Migration of myogenic cells occurs extensively during both embryogenesis and regeneration of skeletal muscle and is important in myoblast gene therapy, but little is known about factors that promote chemotaxis of these cells. We have used satellite cells from adult rats purified by Percoll density gradient centrifugation to test growth factors and wound fluids for chemotactic activity in blind-well Boyden chambers. Of a variety of growth factors tested only hepatocyte growth factor (HGF) and transforming growth factor-beta (TGF-β) exhibited significant chemotactic activity. The dose-response curves for both of these factors was bell-shaped with maximum activity in the 1–10 ng/ml range. Checkerboard analysis of TGF-β showed that chemotaxis occurred only in response to a positive concentration gradient.
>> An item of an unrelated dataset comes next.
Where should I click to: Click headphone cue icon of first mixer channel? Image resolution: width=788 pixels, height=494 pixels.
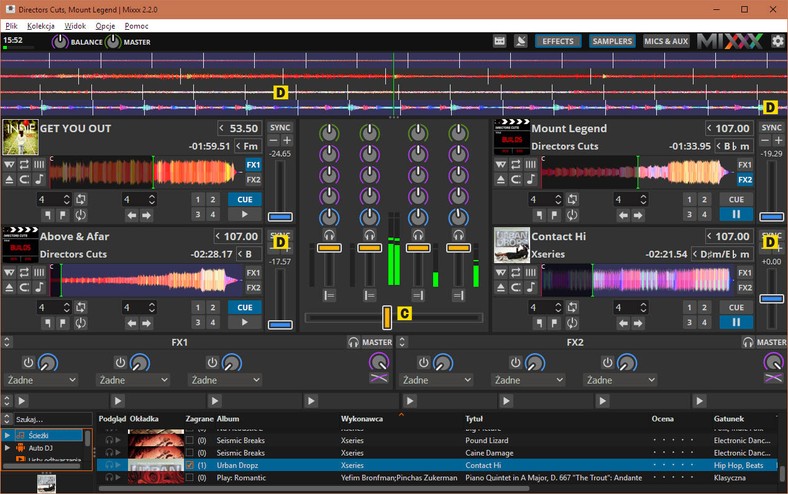pos(329,234)
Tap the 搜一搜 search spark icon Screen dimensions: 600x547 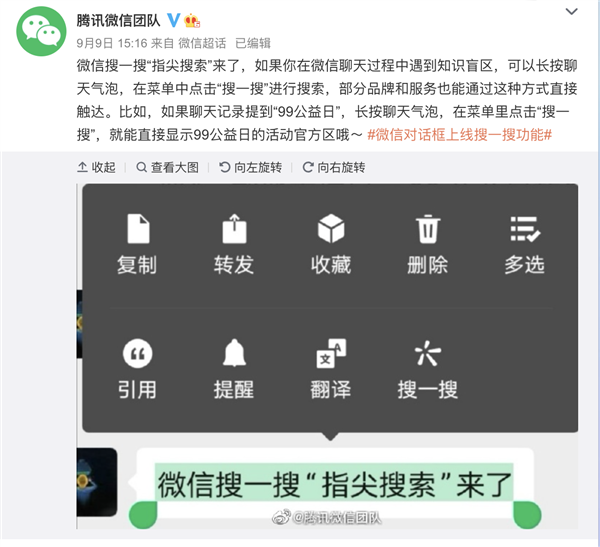coord(428,353)
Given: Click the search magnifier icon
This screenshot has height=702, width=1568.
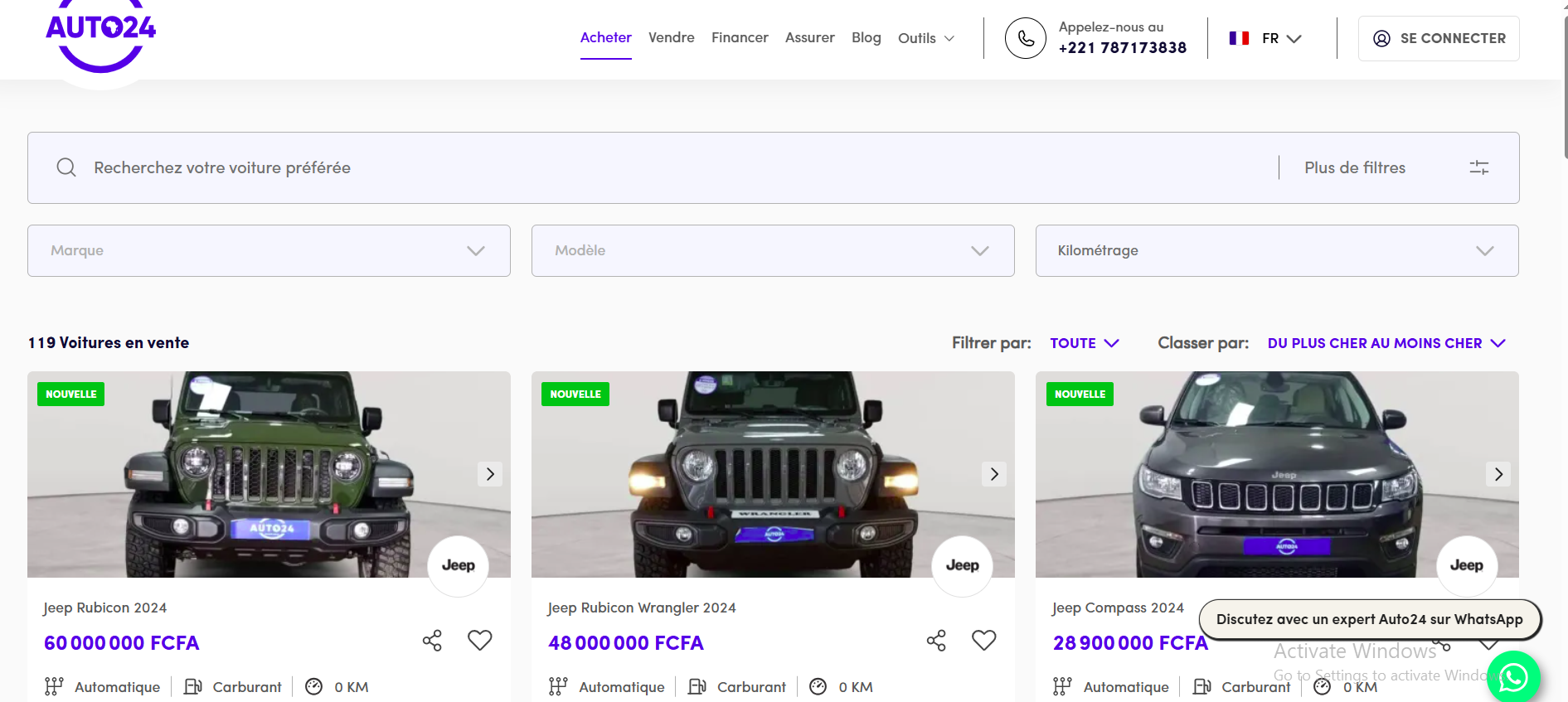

An extract of rat platelets also exhibited chemotactic activity for satellite cells. Half-maximal activity of this material was about 3 μg/ml, and there was no evidence of inhibition of migration at high concentrations. Checkerboard analysis of platelet extract exhibited evidence of both chemotaxis and chemokinesis, or increase in random motility of cells. Inhibition experiments showed that most, but not all, of the chemotactic activity in platelet extract could be blocked with a neutralizing antibody to TGF-β. A saline extract of crushed muscle was found to contain both mitogenic and motogenic factors for satellite cells. The two activities were present in different fractions after heparin affinity chromatography. We propose that the proliferation and migration of satellite cells during regeneration is regulated by overlapping gradients of several effector molecules released at the site of muscle injury. These molecules may also be useful for enhancing the dispersion of injected myoblasts during gene therapy. Dev. Dyn. 208:505–515, 1997. © 1997 Wiley-Liss, Inc.